In PublicAI, users can use #AI或#Web3 as a classification tag on X and @PublicAI to achieve data collection.
Grass and OpenLayer are both considering incorporating data annotation as a key component.
Synesis proposed the "Train2earn" concept, emphasizing data quality, where users can earn rewards by providing annotated data, comments, or other forms of input.
The data labeling project Sapien gamifies the labeling tasks and allows users to stake points to earn more points.
The current common privacy technologies in Web3 include:
Trusted Execution Environment ( TEE ), such as Super Protocol.
Fully Homomorphic Encryption (FHE), such as BasedAI, Fhenix.io, or Inco Network.
Zero-knowledge technology (zk), such as the Reclaim Protocol that uses zkTLS technology, generates zero-knowledge proofs for HTTPS traffic, allowing users to securely import activity, reputation, and identity data from external websites without exposing sensitive information.

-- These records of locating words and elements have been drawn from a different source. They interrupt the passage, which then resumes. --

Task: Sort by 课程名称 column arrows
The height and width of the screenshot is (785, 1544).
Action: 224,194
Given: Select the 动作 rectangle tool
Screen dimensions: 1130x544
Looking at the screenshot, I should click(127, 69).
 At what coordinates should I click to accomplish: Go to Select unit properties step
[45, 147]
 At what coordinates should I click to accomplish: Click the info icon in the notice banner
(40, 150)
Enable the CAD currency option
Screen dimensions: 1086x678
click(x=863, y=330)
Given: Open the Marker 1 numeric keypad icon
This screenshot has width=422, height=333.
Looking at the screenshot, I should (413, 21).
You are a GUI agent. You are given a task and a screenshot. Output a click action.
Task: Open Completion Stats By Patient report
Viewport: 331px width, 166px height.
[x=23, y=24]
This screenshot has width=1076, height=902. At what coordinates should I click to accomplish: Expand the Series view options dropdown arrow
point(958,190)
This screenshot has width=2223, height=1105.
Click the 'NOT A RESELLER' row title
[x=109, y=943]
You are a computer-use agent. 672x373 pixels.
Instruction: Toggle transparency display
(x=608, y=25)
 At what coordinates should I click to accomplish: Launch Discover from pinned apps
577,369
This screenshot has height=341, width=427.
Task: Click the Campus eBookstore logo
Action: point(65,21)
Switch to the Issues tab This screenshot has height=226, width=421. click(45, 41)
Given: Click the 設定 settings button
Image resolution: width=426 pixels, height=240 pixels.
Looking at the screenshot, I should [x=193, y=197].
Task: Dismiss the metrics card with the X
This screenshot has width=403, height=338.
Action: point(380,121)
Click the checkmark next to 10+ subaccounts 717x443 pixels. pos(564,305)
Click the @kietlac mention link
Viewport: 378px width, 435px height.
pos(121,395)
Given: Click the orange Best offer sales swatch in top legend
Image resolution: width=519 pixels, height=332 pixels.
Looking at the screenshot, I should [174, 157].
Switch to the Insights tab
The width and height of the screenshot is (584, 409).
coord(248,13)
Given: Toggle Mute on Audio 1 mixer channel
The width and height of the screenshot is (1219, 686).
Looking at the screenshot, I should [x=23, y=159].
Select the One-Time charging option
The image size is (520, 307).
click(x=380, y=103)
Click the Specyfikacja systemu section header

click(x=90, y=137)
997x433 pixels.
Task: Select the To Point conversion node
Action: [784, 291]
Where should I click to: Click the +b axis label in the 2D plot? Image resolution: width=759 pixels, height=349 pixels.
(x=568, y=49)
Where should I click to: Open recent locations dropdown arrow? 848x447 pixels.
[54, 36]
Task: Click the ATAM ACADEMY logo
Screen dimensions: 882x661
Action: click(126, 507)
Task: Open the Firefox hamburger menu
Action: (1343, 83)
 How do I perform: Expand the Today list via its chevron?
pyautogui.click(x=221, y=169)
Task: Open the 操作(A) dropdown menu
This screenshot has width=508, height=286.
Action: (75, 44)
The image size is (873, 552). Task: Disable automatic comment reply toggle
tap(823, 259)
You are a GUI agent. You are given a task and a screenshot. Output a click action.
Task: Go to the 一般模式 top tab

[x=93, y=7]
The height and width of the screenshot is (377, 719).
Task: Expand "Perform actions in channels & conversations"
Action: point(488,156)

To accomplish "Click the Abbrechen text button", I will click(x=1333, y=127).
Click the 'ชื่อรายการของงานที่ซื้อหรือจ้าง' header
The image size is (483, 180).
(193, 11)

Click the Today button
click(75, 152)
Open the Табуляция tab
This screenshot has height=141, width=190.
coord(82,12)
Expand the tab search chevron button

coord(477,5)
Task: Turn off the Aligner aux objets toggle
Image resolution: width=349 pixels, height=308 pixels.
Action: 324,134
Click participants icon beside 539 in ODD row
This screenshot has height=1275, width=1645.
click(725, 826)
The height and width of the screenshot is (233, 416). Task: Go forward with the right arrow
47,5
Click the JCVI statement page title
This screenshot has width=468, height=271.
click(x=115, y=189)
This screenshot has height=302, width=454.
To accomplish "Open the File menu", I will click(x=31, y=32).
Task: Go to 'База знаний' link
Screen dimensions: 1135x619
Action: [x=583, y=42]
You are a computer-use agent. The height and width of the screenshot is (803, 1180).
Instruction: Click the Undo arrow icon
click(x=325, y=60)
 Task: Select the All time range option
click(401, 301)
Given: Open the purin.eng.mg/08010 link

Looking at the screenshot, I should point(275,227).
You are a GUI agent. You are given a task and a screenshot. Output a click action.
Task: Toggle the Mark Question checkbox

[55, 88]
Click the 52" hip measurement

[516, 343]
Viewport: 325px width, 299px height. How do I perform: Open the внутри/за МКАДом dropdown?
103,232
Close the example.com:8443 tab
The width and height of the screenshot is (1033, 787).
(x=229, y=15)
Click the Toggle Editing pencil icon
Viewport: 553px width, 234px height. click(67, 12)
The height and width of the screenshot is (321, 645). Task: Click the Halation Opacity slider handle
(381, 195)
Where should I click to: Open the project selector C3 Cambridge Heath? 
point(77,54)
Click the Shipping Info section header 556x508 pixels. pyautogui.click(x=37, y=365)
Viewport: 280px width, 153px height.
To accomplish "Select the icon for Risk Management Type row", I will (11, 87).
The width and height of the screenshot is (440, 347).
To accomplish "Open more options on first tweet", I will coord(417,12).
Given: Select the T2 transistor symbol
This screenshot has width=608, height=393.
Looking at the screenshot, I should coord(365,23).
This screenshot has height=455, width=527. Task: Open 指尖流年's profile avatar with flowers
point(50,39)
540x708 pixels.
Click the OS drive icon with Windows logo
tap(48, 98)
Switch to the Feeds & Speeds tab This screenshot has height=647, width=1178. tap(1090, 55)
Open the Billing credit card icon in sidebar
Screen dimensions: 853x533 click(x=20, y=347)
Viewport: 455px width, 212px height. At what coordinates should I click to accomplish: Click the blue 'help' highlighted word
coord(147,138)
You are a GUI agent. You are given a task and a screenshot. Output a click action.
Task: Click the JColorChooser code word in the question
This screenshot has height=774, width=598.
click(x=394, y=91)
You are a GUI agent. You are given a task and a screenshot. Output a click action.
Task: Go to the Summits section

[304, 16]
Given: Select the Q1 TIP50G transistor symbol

However, the field is still in its early stages, and most projects are still in exploration. The current dilemma is that the computing costs are too high, for example:
The zkML framework EZKL takes about 80 minutes to generate a proof for the 1M-nanoGPT model.
According to Modulus Labs data, the overhead of zkML is more than 1000 times higher than pure computation.
Middleware: Model Training and Inference
Open Source Model Decentralized Market
The debate over whether AI models should be closed source or open source has never disappeared. The collective innovation brought about by open source is an unmatched advantage that closed source models cannot compete with. However, without a profit model, how can open source models enhance developers' motivation? This is a direction worth considering. Baidu founder Robin Li asserted in April of this year that "open source models will increasingly fall behind."
In response, Web3 proposes the possibility of a decentralized open-source model market, which involves tokenizing the model itself, reserving a certain proportion of tokens for the team, and directing a portion of the model's future income flow to token holders.